Sin embargo, es la mente la que finalmente controla todas los movimientos físicos del cuerpo, ya sea consciente o inconscientemente, por lo tanto es imposible separar la actividad física de la actividad mental, puesto que son indivisibles como unidad de acción. 

No importa si la actividad física es de gran demanda energética o es de poca demanda de energía, en cualquiera de los casos, implicará un gasto importante del carburante energético que el cuerpo almacena en sus depósitos y que se obtienen de las calorías e hidratos de carbono que se toman a través de los alimentos que se ingieren y que terminan convertidos en el combustible energético gracias a los procesos digestivos.

Si se hiciera un parangón entre un automóvil y el cuerpo humano, se afirmaría que el automóvil necesita para movilizarse la gasolina o el combustible que utilice, pero se diría que es necesario tener combustible en el tanque, para que a su vez el sistema de carburación lo use y este proceso se desencadena por la chispa que emiten las bujías, de lo contrario, el automóvil no podrá funcionar, es decir que todos los elementos son indispensables. 

En el caso del cuerpo humano, requiere el combustible que son los depósitos de energía acumulados a través del proceso digestivo y que se almacena en el cuerpo, pero le es indispensable la intervención de la señal motora que es emitida por el sistema nervioso que controla la actividad física. Entonces es la mente de manera inconsciente la que tiene el control absoluto para que la acción sea posible, definiendo a su vez, la intensidad de la misma y el tiempo de duración.

Entonces el desgaste físico no puede darse sin la implicación neurológica, sin que sea de trascendencia el grado de desgaste muscular, que se aprovisiona de los depósitos energéticos hasta agotarlos, si la mente no participara en el control de dicho desgaste, así sea momentáneo, ocasional o sistemático.
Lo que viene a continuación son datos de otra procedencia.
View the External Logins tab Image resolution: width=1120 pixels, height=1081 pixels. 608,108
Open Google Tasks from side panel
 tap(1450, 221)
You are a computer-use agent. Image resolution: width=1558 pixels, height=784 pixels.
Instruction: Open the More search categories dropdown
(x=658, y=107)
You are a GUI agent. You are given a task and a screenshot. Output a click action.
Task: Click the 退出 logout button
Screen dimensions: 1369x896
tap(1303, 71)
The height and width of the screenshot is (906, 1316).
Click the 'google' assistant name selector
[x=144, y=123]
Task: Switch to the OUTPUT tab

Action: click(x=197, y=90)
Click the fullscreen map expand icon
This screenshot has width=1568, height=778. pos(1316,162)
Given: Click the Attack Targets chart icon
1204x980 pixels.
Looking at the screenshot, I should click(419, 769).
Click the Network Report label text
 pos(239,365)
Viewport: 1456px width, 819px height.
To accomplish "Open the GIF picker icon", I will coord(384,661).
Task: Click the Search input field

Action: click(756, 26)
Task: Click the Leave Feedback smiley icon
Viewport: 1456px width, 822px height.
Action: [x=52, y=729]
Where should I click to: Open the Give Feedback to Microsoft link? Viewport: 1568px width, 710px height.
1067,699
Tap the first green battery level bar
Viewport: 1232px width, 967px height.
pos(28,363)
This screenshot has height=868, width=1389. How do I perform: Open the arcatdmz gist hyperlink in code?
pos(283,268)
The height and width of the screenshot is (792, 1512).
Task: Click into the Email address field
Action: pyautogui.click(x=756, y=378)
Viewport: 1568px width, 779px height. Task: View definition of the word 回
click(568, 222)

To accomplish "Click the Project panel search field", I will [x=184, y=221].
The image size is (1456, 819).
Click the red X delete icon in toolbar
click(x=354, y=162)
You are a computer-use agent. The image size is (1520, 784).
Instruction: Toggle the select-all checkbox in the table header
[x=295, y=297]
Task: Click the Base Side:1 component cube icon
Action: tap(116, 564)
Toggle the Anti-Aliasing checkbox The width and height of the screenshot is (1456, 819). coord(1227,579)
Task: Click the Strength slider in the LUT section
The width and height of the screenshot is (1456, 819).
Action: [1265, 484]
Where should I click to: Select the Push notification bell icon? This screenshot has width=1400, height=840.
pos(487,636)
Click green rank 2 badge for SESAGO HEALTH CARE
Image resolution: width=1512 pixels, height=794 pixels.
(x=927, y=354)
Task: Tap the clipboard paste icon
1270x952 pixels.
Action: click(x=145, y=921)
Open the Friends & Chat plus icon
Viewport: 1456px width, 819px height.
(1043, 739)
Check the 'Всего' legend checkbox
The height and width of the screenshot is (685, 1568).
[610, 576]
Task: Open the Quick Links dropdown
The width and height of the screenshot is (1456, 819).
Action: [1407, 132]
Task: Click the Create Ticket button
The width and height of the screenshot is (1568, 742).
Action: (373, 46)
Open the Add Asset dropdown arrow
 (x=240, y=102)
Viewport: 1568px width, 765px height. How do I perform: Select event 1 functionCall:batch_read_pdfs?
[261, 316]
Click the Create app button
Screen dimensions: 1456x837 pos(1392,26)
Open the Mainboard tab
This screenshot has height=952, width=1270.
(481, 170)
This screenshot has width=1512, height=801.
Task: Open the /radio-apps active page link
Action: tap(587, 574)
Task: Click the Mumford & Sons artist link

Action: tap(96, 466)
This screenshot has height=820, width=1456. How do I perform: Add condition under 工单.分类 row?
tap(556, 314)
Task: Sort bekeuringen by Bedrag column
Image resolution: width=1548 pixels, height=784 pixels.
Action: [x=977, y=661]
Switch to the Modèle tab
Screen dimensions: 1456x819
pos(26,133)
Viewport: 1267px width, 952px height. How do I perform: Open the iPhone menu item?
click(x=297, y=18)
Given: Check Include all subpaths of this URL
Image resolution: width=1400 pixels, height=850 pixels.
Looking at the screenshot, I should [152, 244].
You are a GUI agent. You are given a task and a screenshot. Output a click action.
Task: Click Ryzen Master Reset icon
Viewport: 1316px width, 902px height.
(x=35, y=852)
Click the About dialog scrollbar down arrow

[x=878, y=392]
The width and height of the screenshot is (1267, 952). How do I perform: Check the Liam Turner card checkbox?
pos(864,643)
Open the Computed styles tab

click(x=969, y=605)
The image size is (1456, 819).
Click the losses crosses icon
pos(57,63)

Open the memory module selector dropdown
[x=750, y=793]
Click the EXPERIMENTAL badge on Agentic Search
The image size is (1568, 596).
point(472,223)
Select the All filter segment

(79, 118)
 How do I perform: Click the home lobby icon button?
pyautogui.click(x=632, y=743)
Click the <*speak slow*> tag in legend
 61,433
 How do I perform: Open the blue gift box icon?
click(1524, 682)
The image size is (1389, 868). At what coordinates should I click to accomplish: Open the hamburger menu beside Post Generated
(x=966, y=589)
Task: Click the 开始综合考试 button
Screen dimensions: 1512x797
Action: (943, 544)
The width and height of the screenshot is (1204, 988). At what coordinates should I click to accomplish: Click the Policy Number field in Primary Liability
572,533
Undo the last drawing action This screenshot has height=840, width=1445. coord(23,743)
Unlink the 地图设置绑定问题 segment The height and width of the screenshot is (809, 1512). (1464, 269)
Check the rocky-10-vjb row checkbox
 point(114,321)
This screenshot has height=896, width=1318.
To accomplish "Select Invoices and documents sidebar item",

Entonces la participación neurológica es imprescindible.

Para el público en general, el desgaste físico es solo una actividad corporal, desconociendo la participación neurológica que está implícita. Así que si hay desgaste físico, también hay un desgaste neurológico y por tanto la recuperación debe abarcar tanto al cuerpo como al sistema nervioso. Es impensable iniciar actividades físicas que impliquen grandes esfuerzos, sin haber acudido a un médico para que determine las posibilidades del cuerpo, antes de soñar con competencias y gloria; primero el organismo debe ser valorado desde el punto de vista médico.